Three companies assisted in advancing the melon core set in 2023: 259 of the 384 melon core lines were sent to three seed company cooperators; seed was obtained from 180 of those lines. United Genetics advanced 13 S0 lines to S1 and three S1 lines to S2. Nunhems advanced 13 S0 lines to S1 (Table 4). Sakata advanced 151 S2 lines to S3, with seed counts per line ranging from 21 to 3,100, based on seed weight; only 57 lines produced 1,000 or more S3 seed (Table 5).

Table 4 Seed multiplication status of melon core

Table 5 Estimated number of seeds per S3 Melon core lines (based on seed weight) by Sakata

For the C. pepo squash core increase, we expect to receive the last of the seed this summer. All of the squash core will be increased by a professional nursery, Villa Plants and have robust phytosanitary documentation. One line may have some IP restrictions and may be dropped from the core.
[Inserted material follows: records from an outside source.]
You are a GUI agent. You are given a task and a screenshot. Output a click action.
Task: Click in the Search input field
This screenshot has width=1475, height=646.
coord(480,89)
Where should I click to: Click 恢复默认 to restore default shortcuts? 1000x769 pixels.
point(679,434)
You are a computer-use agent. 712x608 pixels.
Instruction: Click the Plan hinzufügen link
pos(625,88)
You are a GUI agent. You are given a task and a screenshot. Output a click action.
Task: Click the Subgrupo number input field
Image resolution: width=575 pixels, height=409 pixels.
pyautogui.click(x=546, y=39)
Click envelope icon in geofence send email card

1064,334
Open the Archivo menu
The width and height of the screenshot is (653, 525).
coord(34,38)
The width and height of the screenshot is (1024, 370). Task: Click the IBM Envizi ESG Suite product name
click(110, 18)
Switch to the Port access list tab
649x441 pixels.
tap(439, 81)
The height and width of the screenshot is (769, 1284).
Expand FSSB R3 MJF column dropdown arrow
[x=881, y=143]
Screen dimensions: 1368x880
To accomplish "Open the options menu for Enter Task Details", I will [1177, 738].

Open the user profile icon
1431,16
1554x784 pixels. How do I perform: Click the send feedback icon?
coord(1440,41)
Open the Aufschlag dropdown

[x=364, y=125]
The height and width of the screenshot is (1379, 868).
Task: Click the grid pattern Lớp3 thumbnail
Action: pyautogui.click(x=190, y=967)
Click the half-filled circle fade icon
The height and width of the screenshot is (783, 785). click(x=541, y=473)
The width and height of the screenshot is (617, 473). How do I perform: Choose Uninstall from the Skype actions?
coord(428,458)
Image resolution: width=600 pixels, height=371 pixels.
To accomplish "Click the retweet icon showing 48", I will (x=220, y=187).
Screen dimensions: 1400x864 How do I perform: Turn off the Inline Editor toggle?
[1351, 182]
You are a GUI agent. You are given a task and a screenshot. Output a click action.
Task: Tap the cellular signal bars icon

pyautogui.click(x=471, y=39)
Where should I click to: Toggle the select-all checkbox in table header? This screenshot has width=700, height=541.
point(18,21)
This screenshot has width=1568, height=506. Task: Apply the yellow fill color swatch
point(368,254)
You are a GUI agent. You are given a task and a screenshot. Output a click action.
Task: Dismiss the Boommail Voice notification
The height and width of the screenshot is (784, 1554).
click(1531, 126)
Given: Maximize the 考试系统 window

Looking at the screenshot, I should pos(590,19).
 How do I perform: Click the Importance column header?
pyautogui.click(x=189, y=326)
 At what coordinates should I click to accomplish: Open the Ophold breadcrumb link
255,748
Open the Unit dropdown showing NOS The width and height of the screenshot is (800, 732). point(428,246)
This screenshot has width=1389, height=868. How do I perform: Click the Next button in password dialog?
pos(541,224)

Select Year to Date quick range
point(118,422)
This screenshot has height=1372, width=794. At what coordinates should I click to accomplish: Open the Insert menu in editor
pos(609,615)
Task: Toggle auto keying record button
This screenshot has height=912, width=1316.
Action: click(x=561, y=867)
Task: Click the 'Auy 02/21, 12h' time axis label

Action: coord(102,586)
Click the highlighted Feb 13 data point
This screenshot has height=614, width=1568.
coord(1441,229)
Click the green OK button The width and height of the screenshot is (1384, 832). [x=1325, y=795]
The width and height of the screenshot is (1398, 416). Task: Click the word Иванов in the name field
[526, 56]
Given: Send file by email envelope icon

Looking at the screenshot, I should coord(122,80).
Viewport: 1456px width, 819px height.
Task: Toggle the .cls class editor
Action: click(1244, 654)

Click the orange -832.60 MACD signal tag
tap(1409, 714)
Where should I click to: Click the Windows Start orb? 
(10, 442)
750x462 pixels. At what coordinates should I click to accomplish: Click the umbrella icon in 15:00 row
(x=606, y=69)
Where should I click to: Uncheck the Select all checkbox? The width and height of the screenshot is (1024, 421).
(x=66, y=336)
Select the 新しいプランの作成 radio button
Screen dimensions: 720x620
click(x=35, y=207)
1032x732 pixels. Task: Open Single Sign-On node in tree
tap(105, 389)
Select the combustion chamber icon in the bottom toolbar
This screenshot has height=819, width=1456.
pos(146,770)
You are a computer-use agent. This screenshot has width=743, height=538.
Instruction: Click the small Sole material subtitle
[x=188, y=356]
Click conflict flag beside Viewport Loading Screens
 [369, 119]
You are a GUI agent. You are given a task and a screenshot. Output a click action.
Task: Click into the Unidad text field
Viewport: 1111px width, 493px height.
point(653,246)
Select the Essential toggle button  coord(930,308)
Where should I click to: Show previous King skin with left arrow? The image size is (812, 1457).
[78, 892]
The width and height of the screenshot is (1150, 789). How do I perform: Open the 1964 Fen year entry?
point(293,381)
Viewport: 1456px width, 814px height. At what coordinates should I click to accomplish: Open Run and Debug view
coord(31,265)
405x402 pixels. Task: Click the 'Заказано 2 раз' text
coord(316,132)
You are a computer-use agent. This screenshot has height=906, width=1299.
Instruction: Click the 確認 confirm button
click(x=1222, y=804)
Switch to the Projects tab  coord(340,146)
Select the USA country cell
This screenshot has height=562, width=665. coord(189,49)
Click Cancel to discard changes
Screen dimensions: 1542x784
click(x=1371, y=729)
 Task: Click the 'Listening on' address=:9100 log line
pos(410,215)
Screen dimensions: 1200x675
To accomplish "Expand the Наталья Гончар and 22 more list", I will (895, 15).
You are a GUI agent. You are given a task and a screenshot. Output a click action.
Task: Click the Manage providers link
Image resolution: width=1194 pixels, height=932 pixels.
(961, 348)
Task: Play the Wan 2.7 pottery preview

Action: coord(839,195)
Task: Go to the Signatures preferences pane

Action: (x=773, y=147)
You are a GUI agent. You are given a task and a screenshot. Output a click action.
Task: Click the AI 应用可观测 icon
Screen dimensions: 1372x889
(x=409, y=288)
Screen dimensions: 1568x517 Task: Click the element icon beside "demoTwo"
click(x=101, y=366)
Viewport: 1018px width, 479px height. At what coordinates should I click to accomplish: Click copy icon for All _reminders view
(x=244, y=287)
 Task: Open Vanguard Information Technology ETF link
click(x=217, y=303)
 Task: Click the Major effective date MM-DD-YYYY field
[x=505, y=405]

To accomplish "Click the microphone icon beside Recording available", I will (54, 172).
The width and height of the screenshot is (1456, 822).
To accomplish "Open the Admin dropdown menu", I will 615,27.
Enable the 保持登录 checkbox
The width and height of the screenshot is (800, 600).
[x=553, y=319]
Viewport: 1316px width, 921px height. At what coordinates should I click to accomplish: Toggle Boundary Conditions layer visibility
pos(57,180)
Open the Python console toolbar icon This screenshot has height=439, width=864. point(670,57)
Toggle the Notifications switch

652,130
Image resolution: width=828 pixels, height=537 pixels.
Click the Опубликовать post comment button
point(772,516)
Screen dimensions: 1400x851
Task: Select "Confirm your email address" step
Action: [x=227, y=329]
1.2.2. Population genetics and phenotype-genotype association analysis

Phylogenies of accessions in the cucumber, melon, squash, and watermelon cores have been inferred using the LD-pruned SNPs at four-fold degenerate sites. The phylogenies of cucumber and melon core accessions are largely consistent with their geographic origins and the phylogeny of watermelon accessions is consistent with their species classifications, while no clear separations were observed for squash accessions related to their geographic origins or improvement status.
Phenotype-genotype association analysis has been performed for the cucumber core. The cucumber core accessions were grown in the field at the Michigan State University Horticulture Teaching and Research Center in 2019-2022. Young and mature fruits were harvested at ~5-7 and 30-40 days post pollination, respectively. The following traits were measured for mature fruit: fruit length, diameter, fruit shape index, carpel number, seed cavity, flesh thickness, hollowness, curvature, tapering, skin color, flesh color and netting; and the following for young fruit: fruit shape index, curvature, tapering, skin color, and spine density. Genome-wide association studies
(GWAS) were performed on these fruit traits using different models including FarmCPU, BLINK, MLMM, and MLM (Fig. 1). Chromosomal locations of the detected significantly associated SNPs are illustrated in Fig. 2. QTLs for some of the traits were closely clustered. For example, SNPs for several highly correlated fruit size and shape traits, including mature fruit length, young fruit shape index, carpel number, and seed cavity size, were closely located on chromosome 1 at ~10 Mb. Multiple external fruit traits were also mapped to the same region on chromosome 1, such as netting, spine density, young fruit color R/G values. Several significant SNPs identified by GWAS were also in close vicinity (within 1Mb) to prior identified fruit trait QTL and candidate genes.